L’eurodéputé fait ensuite référence au précédent gouvernement qui avait décidé, « parce que la situation de la France l’exigeait, qu’un effort devait être fait en matière de dépenses publiques. Et nous avions décidé que cet effort s’appliquait à tous. Il y avait donc 1 800 postes en moins prévus en 2013. M. Valls a indiqué qu’il y en aurait 500 de plus, cela veut dire qu’il y aura un solde négatif de 1 300″, a-t-il détaillé. En faisant son annonce, Manuel Valls avait pour sa part déclaré que « près de 3 000 postes auraient dû être supprimés encore en 2013″ et que « cela ne se fera pas ».
Rappelant son ancien rôle, Brice Hortefeux continue : « Comme ancien ministre de l’Intérieur, je peux vous affirmer que les résultats de la lutte contre la délinquance sont bien sûr liés aux effectifs, mais aussi – et je dirais même de plus en plus – à l’organisation et aux moyens techniques et scientifiques », fait-il valoir avant d’ajouter : « en matière de lutte contre la délinquance, nous avons obtenu cinq années de baisse ». Contesté sur les violences aux personnes, ce dernier a répondu qu’elles « avaient augmenté de 50% sous le quinquennat socialiste, à un rythme de 11% par an, nous c’est un rythme de 2%. C’est trop, mais ça n’a rien à voir avec ce qui se passait quand les socialistes gouvernaient ».
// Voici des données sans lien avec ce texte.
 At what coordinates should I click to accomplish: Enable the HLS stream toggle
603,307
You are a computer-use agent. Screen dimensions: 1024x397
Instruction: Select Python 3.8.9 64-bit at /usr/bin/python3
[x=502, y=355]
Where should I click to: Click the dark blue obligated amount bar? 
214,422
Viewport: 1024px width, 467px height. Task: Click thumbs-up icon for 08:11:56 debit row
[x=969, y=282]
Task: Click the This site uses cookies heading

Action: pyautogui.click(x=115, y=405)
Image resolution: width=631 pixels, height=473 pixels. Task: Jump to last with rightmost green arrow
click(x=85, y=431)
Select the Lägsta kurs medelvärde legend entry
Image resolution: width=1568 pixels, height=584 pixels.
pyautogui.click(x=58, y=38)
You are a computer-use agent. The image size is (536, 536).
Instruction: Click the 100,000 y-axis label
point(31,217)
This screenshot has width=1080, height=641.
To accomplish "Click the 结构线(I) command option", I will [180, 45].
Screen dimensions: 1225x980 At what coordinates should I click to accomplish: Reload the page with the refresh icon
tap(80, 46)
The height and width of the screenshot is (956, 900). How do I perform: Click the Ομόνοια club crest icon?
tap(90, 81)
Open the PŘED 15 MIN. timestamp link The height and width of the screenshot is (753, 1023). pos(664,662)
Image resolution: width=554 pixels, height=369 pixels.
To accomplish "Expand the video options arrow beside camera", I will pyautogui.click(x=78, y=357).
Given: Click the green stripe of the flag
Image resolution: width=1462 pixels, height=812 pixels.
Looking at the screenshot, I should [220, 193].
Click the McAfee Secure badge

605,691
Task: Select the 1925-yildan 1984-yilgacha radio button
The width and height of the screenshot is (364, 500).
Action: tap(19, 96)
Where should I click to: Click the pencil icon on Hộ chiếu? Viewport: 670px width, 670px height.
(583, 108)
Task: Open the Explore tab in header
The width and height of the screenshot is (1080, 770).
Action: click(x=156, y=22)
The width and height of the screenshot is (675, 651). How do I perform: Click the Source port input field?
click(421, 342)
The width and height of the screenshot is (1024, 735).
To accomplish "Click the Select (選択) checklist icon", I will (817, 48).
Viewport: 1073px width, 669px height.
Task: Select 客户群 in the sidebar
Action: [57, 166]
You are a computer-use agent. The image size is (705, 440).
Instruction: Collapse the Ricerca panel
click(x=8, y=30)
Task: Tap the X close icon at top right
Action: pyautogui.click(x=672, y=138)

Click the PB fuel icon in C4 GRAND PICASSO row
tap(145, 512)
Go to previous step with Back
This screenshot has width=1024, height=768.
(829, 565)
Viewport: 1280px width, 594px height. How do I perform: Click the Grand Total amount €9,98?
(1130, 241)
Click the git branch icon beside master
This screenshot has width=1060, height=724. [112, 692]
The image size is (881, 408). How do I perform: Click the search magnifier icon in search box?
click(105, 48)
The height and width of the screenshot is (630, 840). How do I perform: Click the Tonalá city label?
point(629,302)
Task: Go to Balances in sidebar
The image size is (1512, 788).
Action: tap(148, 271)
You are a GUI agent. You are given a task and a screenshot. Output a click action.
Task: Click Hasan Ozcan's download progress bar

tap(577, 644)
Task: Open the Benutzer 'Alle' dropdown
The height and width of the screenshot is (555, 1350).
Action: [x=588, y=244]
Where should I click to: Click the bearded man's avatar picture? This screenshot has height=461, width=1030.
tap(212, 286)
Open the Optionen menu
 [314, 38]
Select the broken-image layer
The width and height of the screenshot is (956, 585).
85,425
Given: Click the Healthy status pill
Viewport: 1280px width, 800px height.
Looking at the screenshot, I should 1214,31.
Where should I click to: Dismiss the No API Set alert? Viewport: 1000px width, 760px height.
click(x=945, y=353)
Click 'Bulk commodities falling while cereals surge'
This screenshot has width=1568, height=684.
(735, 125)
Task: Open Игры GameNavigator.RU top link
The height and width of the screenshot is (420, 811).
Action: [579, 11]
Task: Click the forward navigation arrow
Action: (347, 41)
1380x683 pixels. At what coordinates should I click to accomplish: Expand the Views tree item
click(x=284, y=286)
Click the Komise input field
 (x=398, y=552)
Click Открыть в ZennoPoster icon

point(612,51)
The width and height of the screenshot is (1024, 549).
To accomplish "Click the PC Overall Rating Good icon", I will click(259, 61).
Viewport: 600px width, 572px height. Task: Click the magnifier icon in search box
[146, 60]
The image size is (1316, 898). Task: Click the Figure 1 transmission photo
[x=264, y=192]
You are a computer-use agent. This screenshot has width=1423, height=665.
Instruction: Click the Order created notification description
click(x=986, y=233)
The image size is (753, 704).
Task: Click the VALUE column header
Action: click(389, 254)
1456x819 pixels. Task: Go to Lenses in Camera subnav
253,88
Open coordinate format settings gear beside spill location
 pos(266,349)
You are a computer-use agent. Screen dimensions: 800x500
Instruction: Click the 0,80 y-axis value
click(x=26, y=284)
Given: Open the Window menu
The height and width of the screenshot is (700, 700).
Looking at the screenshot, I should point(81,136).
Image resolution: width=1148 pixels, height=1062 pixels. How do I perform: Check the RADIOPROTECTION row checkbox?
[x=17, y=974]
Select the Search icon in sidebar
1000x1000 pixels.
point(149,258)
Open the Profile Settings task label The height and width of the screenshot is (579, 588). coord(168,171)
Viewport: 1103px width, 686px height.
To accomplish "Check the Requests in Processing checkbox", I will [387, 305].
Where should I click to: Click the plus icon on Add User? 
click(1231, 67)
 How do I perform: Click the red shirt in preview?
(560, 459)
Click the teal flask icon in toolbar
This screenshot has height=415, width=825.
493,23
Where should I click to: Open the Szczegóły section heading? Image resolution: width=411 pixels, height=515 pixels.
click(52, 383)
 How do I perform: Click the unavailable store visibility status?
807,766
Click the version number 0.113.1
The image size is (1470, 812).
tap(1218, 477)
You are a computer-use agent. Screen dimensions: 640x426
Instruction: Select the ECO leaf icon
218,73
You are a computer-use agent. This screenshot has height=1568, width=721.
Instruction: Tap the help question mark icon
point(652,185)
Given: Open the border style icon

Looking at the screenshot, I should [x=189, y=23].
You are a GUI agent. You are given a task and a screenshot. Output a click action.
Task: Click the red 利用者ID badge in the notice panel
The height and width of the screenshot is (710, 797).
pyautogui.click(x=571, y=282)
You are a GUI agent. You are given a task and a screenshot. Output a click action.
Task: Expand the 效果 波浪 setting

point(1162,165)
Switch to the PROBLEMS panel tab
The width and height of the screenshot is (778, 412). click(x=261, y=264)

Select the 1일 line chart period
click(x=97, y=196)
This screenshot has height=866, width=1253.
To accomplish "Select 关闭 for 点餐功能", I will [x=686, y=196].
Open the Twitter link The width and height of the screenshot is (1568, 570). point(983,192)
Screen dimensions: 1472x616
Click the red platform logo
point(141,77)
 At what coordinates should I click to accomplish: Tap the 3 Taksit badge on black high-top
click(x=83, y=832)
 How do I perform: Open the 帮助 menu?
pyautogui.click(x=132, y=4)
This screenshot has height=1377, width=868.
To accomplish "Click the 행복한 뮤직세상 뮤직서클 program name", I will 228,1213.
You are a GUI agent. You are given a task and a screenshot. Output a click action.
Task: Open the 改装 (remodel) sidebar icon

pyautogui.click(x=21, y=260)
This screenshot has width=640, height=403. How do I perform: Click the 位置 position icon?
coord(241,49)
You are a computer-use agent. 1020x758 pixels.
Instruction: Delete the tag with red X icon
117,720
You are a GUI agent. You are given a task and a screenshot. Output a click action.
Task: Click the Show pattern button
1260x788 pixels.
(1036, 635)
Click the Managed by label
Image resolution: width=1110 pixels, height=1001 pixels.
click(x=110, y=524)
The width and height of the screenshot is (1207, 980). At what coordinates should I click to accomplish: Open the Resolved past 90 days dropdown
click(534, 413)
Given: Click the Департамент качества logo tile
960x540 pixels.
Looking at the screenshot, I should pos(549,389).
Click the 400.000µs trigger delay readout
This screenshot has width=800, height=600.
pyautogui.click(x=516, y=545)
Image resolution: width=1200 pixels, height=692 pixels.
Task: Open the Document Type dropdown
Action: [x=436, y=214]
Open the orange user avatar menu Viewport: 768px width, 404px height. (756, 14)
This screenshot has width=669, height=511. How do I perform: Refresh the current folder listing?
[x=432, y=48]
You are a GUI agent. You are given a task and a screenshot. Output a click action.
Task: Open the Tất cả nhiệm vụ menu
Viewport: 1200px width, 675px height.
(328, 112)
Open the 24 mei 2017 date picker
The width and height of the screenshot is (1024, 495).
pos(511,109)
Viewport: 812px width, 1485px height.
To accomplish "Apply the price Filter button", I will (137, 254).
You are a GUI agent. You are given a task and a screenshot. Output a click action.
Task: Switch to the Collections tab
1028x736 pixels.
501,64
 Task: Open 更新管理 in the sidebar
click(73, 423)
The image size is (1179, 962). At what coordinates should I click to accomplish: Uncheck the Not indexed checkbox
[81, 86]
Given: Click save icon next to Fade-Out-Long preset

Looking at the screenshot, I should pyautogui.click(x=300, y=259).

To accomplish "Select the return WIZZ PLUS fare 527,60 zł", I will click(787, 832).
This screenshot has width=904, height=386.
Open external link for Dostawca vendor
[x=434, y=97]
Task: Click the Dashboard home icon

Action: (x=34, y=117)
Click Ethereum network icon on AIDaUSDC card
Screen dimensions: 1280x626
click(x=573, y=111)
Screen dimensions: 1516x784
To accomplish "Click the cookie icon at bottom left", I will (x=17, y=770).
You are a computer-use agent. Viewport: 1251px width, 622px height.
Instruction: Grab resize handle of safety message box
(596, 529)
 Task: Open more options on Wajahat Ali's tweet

« Une mauvaise foi confondante »
Des propos aussitôt démentis par le ministère de l’Intérieur. « Le gouvernement a annoncé la fin de la RGPP (Révision générale des politiques publiques) dans la police et la gendarmerie, initiée par M. Hortefeux, qui aboutissait à la suppression de 10 700 postes de policiers et de gendarmes en cinq ans », a souligné vendredi l’Intérieur. Place Beauvau la réponse est claire : la suppression des 1800 postes de policiers correspondant au non remplacement d’un départ à la retraite sur deux ne se fera pas. Le solde est positif et « correspond bien à 2 300 effectifs supplémentaires ».